Please render the listing below as a JSON list of strings, one string per line, with blank lines left out.

#### Records to use

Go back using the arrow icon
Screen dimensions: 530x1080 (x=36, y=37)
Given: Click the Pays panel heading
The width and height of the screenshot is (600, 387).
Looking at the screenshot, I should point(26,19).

########

- Result of this exercise -
[
  "Go back using the arrow icon",
  "Screen dimensions: 530x1080 (x=36, y=37)",
  "Given: Click the Pays panel heading",
  "The width and height of the screenshot is (600, 387).",
  "Looking at the screenshot, I should point(26,19)."
]